Simulates the circuit for different values of n, starting at 0, stopping at 5, with steps 1. So, n is one of [0,1,2,3,4,5]

.param cc=0.01 ; delta

assign a value cc = 0.01, not sure what the delta is, probably just a comment, not a LTspice command.

.param a1=table(n,0,0,1,1,2,0,3,0,4,0,5,0,6,0,7,0,8,0,9,0,10,0)

a1 gets a value based on the value of n, the table has the following structure, table(index, pairs of key,value ). in your case n is the index, and the bold ones are the keys, followed by non bold values. table(n,0,0,1,1,2,0,3,0,4,0,5,0,6,0,7,0,8,0,9,0,10,0) Notice that, n is in [0,1,2,3,4,5], so many of those keys will never be reached/used

.param R1=2k*(1+cc*a1)

Assign the value of R1 = 2k*(1+cc*a1), equal to, R1 = 2k*(1+0.01*a1), that for n=0 will be, R1 = 2k*(1+0.01*0). For n=2, R1 = 2k*(1+0.01*0), and so on.

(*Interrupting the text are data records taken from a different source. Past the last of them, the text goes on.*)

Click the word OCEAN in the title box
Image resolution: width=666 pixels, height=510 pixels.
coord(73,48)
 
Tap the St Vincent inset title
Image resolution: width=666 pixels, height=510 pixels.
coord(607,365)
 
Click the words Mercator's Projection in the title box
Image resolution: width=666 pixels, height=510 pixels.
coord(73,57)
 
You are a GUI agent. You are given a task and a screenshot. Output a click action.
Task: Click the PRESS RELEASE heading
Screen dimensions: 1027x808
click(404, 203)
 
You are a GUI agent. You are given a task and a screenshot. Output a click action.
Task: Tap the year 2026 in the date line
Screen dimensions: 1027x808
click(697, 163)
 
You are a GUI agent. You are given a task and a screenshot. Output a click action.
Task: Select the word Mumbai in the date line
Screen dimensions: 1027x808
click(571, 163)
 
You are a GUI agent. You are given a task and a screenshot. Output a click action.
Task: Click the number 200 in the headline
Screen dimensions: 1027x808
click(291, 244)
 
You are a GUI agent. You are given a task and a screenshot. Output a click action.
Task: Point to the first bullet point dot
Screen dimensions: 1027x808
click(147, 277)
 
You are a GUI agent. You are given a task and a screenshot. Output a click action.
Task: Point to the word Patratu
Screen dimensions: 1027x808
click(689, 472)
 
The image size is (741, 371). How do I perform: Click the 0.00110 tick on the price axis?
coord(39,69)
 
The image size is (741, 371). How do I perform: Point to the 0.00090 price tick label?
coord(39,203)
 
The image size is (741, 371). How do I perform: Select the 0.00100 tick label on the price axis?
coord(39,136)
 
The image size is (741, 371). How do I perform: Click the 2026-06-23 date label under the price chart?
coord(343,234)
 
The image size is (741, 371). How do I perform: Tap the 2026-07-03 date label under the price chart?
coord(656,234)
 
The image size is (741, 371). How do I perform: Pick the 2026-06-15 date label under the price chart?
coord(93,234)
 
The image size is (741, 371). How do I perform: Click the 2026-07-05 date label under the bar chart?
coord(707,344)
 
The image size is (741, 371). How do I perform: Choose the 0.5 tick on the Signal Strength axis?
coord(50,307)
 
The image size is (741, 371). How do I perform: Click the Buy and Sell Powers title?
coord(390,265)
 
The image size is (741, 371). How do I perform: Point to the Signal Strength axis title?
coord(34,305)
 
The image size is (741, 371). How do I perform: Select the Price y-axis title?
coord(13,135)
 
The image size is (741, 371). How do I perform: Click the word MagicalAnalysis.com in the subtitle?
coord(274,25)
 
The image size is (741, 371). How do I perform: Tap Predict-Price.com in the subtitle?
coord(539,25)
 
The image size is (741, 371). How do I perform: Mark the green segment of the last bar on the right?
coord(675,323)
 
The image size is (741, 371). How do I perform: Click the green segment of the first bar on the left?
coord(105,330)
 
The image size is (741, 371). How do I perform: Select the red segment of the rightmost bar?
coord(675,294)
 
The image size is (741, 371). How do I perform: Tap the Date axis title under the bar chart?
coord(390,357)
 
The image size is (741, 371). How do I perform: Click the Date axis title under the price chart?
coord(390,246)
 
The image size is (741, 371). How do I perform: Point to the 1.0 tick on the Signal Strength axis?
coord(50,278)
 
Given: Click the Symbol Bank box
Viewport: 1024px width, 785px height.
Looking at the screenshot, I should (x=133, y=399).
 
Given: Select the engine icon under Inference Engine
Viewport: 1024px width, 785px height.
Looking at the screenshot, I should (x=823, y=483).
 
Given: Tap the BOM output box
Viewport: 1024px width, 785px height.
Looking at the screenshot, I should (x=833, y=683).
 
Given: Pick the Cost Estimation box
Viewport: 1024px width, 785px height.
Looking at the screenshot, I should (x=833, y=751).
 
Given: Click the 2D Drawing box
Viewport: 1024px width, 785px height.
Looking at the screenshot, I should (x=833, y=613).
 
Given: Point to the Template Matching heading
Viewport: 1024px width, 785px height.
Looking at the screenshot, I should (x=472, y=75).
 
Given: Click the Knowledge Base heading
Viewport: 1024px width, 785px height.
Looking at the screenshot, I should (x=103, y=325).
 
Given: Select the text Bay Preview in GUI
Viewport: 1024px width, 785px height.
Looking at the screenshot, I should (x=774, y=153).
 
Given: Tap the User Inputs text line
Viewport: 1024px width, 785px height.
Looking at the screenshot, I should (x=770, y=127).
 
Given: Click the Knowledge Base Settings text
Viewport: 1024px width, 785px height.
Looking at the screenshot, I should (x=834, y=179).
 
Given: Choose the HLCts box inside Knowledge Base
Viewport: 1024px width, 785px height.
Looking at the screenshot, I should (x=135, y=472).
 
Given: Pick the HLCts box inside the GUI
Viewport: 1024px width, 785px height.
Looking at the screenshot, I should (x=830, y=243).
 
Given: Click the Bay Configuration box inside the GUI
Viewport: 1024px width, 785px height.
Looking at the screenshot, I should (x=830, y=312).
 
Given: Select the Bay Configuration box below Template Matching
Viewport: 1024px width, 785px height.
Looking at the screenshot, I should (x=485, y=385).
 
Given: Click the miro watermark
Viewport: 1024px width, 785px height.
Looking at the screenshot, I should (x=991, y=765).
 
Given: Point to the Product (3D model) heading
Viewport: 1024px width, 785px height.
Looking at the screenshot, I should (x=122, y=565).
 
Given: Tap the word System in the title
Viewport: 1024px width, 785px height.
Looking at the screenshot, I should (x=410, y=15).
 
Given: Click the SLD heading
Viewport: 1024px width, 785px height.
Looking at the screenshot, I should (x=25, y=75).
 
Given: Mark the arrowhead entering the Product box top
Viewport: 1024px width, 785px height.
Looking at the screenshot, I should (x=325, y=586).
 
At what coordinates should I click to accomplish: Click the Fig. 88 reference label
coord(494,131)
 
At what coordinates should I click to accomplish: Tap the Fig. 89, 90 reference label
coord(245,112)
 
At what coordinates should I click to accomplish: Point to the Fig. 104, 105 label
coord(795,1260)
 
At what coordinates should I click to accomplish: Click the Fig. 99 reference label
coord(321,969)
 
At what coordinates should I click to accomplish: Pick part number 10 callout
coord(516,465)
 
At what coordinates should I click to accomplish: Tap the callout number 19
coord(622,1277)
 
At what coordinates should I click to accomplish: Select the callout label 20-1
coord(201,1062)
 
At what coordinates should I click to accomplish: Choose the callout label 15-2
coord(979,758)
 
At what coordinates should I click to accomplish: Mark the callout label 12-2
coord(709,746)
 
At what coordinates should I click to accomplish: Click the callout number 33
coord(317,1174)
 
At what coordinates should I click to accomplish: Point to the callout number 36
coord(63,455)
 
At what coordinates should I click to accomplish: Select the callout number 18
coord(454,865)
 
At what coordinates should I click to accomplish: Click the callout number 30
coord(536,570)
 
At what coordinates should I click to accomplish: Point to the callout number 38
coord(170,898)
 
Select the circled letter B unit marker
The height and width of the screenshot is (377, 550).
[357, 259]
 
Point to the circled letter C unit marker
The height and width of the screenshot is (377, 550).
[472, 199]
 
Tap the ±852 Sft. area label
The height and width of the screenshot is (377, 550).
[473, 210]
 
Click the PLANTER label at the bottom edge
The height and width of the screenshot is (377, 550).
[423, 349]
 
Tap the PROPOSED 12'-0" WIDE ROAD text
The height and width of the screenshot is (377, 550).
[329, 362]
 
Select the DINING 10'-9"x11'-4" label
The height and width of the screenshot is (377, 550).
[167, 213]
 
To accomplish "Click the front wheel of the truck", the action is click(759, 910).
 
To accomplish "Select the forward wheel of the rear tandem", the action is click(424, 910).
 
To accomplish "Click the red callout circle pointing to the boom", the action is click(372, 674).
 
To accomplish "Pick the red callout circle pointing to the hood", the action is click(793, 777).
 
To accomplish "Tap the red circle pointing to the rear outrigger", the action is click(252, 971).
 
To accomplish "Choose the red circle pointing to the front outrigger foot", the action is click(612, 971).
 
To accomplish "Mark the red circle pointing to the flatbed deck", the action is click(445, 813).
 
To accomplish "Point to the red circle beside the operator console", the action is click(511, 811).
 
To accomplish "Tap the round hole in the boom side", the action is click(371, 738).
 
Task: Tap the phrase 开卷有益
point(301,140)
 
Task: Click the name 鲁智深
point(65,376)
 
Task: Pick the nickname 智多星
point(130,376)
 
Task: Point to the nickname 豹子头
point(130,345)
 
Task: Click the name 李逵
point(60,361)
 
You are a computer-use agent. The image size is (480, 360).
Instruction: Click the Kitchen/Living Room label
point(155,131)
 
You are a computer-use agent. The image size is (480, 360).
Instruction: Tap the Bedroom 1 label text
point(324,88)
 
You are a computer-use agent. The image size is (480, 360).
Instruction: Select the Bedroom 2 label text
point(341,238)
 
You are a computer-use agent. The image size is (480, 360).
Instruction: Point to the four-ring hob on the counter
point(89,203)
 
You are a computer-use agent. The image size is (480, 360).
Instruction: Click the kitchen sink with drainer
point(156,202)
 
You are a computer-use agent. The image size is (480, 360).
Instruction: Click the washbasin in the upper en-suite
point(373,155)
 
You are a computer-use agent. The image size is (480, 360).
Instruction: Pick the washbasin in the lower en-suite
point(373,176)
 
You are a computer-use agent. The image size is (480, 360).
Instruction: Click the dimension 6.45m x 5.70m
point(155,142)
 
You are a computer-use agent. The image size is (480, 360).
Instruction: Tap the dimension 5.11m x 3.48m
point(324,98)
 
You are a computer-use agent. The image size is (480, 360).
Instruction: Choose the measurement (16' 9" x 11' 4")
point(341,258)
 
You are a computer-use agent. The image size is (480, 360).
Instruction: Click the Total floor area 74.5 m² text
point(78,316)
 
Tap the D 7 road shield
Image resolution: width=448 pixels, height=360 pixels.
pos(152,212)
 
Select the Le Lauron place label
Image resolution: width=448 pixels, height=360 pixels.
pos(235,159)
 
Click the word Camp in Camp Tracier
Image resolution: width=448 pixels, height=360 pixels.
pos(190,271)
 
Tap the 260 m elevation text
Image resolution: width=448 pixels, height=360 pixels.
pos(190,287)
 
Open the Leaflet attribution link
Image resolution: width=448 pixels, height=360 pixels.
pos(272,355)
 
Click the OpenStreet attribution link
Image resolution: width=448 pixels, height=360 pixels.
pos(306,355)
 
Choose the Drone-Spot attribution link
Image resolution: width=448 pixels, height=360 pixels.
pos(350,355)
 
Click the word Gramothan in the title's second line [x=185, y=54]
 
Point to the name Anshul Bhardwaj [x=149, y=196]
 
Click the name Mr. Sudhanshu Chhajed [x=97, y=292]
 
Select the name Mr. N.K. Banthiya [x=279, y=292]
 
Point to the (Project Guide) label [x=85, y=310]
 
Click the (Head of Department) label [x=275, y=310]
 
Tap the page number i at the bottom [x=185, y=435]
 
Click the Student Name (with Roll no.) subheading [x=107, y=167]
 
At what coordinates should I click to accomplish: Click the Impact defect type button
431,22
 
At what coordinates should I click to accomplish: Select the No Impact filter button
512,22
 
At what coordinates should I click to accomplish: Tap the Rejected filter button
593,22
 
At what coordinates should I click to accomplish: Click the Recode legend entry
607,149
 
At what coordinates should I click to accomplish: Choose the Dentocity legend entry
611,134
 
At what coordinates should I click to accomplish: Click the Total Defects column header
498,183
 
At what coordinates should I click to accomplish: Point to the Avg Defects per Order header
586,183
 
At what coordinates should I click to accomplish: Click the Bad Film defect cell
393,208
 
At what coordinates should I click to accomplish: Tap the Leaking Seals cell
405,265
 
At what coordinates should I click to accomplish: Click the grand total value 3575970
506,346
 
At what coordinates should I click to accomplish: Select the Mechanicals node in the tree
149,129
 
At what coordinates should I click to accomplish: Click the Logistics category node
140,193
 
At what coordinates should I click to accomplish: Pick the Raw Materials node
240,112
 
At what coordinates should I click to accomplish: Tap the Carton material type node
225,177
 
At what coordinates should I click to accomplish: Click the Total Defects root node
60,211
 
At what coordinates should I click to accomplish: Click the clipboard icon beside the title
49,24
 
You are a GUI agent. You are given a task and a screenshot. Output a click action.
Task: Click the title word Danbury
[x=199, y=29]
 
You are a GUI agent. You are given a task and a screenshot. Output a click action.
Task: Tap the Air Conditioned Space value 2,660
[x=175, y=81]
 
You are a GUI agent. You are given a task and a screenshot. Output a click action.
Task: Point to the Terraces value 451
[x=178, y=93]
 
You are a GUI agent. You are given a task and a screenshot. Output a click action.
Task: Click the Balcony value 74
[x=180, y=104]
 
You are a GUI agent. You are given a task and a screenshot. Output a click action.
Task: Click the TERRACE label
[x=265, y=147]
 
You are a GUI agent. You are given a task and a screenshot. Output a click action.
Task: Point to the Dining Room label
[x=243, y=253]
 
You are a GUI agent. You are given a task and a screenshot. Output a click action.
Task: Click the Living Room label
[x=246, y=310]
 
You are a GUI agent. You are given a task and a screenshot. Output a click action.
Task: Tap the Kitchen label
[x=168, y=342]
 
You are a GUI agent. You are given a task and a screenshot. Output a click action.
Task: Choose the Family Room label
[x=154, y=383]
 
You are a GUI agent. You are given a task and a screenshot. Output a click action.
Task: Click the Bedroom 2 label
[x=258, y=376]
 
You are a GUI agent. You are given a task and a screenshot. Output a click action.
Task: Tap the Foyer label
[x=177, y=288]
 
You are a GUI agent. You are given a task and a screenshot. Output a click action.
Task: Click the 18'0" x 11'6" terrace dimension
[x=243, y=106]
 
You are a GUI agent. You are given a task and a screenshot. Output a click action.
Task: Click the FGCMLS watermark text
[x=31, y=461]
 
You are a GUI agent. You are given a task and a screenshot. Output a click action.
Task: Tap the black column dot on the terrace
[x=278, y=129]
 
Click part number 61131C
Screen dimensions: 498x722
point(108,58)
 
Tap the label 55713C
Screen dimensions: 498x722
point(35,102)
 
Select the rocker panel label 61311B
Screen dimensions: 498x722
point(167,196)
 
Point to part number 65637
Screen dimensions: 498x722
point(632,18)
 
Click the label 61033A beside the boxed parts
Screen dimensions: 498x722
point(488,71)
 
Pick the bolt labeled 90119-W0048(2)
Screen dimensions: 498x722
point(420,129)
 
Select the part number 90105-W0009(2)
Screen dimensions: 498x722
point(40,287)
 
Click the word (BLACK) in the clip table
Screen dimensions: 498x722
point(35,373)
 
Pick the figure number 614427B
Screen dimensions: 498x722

.meas Vout0 FIND V(out) when n=0 ; this will not work, see below

As pointed by pfabri in the comments, this measure operation will not work. It is unclear to me why that happens, but it seems that the expression used as a condition for when can only be in terms of literals, currents and voltages, e.g., V(n001)=4+I(n002). Also, if the condition is never met you will also get that the measurement failed.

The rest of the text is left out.